**Text section:**
Except as otherwise provided for or fixed by or pursuant to the provisions of
Article IV hereof relating to the rights of the holders of any class or series
of stock having a preference over the Common Stock as to dividends or upon
liquidation to elect Directors under specified circumstances, newly created
directorships resulting from any increase in the number of Directors and any
vacancies on the Board of Directors resulting from death, resignation,
disqualification, removal or other cause shall be filled by the affirmative vote
of a majority of the remaining Directors then in office, even though less than a
quorum of the Board of Directors, and not by the stockholders. Any Director
elected in accordance with the preceding sentence shall hold office until the
next succeeding annual meeting of shareholders following his election by the
Directors, and, if elected by the stockholders at such meeting, shall serve for
the remainder of the full term of the class of Directors in which the new
directorship was created or the vacancy occurred and until such Director's
successor shall have been duly elected and qualified. No decrease in the number
of Directors constituting the Board of Directors shall shorten the term of any
incumbent Director.

                  SECTION 7.04. Removal. Subject to the rights of any class or
series of stock having a preference over the Common Stock as to dividends or
upon liquidation to elect Directors under specified circumstances, any Director
may be removed from office only for cause by the affirmative vote of the holders
of at least a majority of the voting power of all Voting Stock then outstanding,
voting together as a single class.
<PAGE>   8
                                                                               8

                  SECTION 7.05. Amendment, repeal, etc. Notwithstanding anything
contained in this Certificate of Incorporation to the contrary, the affirmative
vote of the holders of at least 80% of the voting power of all Voting Stock then
outstanding, voting together as a single class, shall be required to alter,
amend, adopt any provision inconsistent with or repeal this Article VII.

**Task set:**
- a) In the certificate of incorporation text, copy the passage starting with "SECTION 7.05. Amendment, repeal, etc." and going on through "this Article VII.", substituting "two-thirds" for "80%".
- b) According to the certificate of incorporation text, what can cause a vacancy on the Board of Directors, and who fills such a vacancy? Answer in one to three sentences.
- c) Extend the certificate of incorporation text, beginning right after its final sentence.

**Given information:**
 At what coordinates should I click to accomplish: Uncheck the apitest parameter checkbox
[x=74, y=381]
==
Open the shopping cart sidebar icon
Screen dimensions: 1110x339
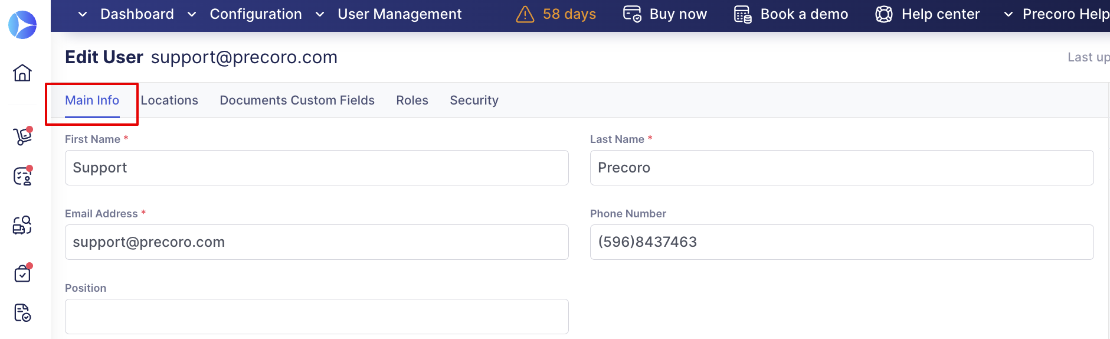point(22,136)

**Outputs in order:**
- a)
SECTION 7.05. Amendment, repeal, etc. Notwithstanding anything
contained in this Certificate of Incorporation to the contrary, the affirmative
vote of the holders of at least two-thirds of the voting power of all Voting Stock then
outstanding, voting together as a single class, shall be required to alter,
amend, adopt any provision inconsistent with or repeal this Article VII.

- b) A vacancy can result from death, resignation, disqualification, removal or other cause. It is filled by the affirmative vote of a majority of the remaining Directors then in office, even if they are less than a quorum, and not by the stockholders.

- c)
                                  ARTICLE VIII

                                     By-laws

                  SECTION 8.01. The By-laws may be altered or repealed and new
By-laws may be adopted (a) at any annual or special meeting of stockholders, by
the affirmative vote of the holders of a majority of the voting power of the
Voting Stock then outstanding, voting together as a single class; provided,
however, that any proposed alteration or repeal of, or the adoption of any
By-law inconsistent with, Section 2.02 or 2.07 of the By-laws or this sentence,
by the stockholders shall require the affirmative vote of the holders of at
least 80% of the voting power of all Voting Stock then outstanding, voting
together as a single class; provided, further, however, that in the case of any
such stockholder action at a special meeting of stockholders, notice of the
proposed alteration, repeal or adoption of the new By-law or By-laws must be
contained in the notice of such special meeting, or (b) by the affirmative vote
of a majority of the Whole Board. Notwithstanding anything contained in this
Certificate of Incorporation to the contrary, the affirmative vote of the
holders of at least 80% of the voting power of all Voting Stock then
outstanding, voting together as a single class shall be required to alter,
amend, adopt any provision inconsistent with or repeal this Article VIII.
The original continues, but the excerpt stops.